Pero esa suba, por más esperada que fuera, aún es escasa en relación con el retraso relativo de un producto que hace meses se viene ajustando por debajo de la inflación y que, además, se contienen artificialmente de la mano de tres factores combinados: la décima postergación trimestral consecutiva del cargo del impuesto al Dióxido de Carbono y a los Combustibles Líquidos (a contramano de todos los postulados internacionales por la mitigación del cambio climático y las emisiones de Gases de Efecto Invernadero), la utilización de una cotización alternativa a través del denominado «barril criollo» y, por último, un dólar oficial artificialmente contenido.

La continuidad de los cuatro factores es cada vez más difícil de sostener, mucho menos a las puertas de un nuevo gobierno que aprovechará su primer año par para hacer todos los ajustes que se le complicarán en un año impar electoral.

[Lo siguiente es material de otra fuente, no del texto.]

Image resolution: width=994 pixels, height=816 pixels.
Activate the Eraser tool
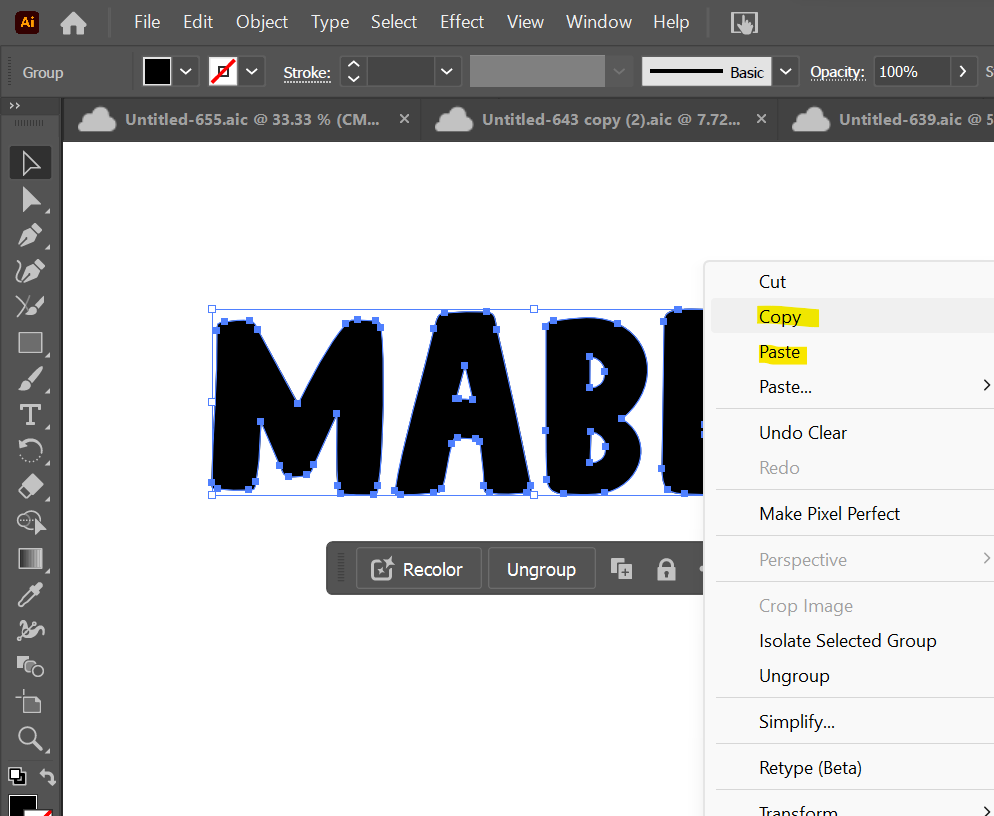(x=30, y=486)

El titular de la consultora Economía & Ética, Diego Giacomini, analizó los escenarios posibles de los nuevos precios de la nafta para 2024.

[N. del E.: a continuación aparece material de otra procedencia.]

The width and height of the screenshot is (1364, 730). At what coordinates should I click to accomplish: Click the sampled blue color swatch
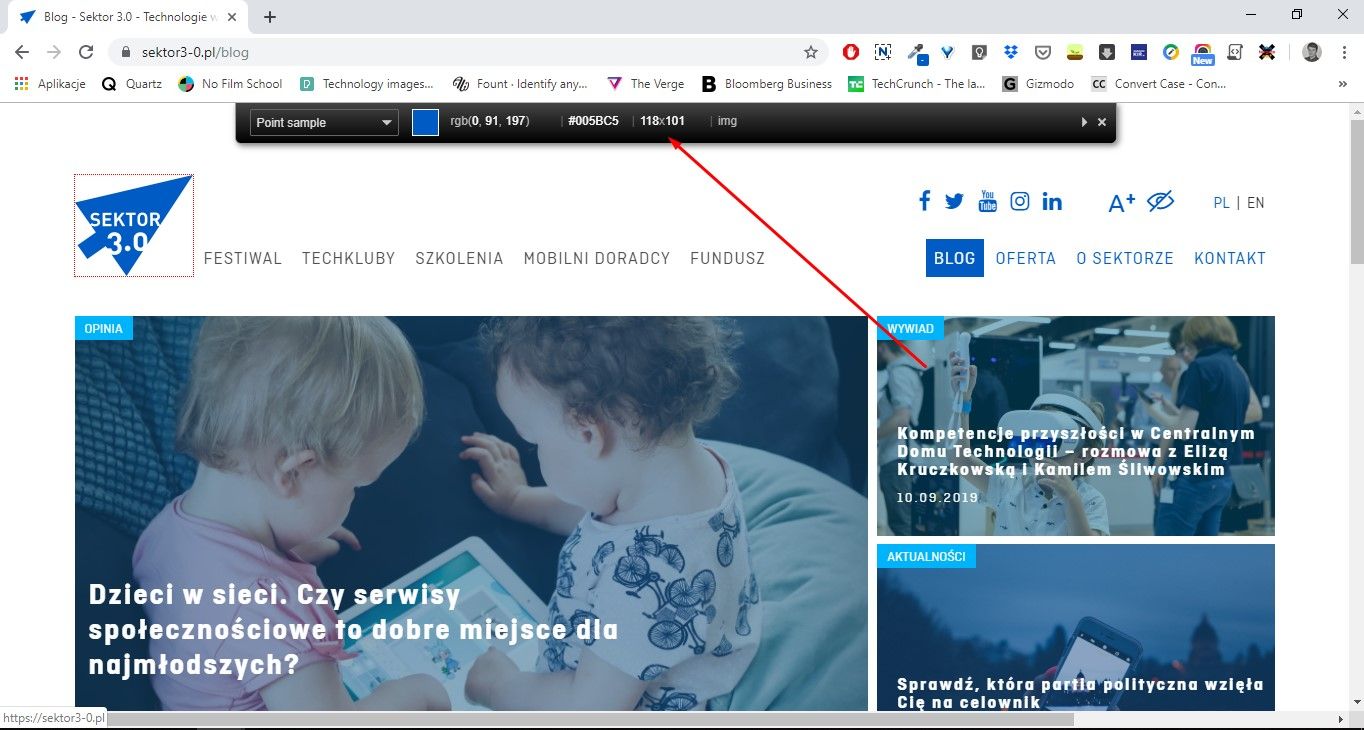(x=425, y=122)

Al respecto, comenzó indicando que «manteniendo el tipo de cambio oficial actual en US$ 350, pero dejando de pisar el impuesto, el litro
de nafta súper aumentaría 21,5%, pasando de $350 a $425», señaló.

«Ahora bien, la devaluación del tipo de cambio oficial impactará muy fuerte sobre el precio del litro de nafta súper. Y a esto hay que sumarle
el efecto adicional de pasar del teórico barril criollo al teórico barril internacional», advirtió, por lo que «sumando estos tres efectos, una suba del dólar oficial a $800; $900; $1.100 y $1.250 implicaría un incremento del litro de nafta de 138,6%; 167,1%; 195,7% y 224,3%, respectivamente».

Pero esas proyecciones no serían completas si no se les añade la inflación prevista: «si se tiene en cuenta toda la emisión monetaria que hizo este gobierno y que todavía no hizo efecto, si se le suma la actual emisión y también la que seguirá emitiendo hasta fin de año y, además, se asume que el próximo gobierno sí o sí también deberá seguir emitiendo, la convalidación monetaria será enorme», acotó Giacomini.

«Ergo, la traslación del aumento del precio de los combustibles hacia el nivel general de precios sería muy importante y consecuentemente, la inflación se aceleraría muy fuerte», manifestó, para agregar que «este incremento de la inflación estimulará la recaudación impositiva y el impuesto inflacionario», por lo que cabe esperar que «el sector privado enfrentará más presión impositiva».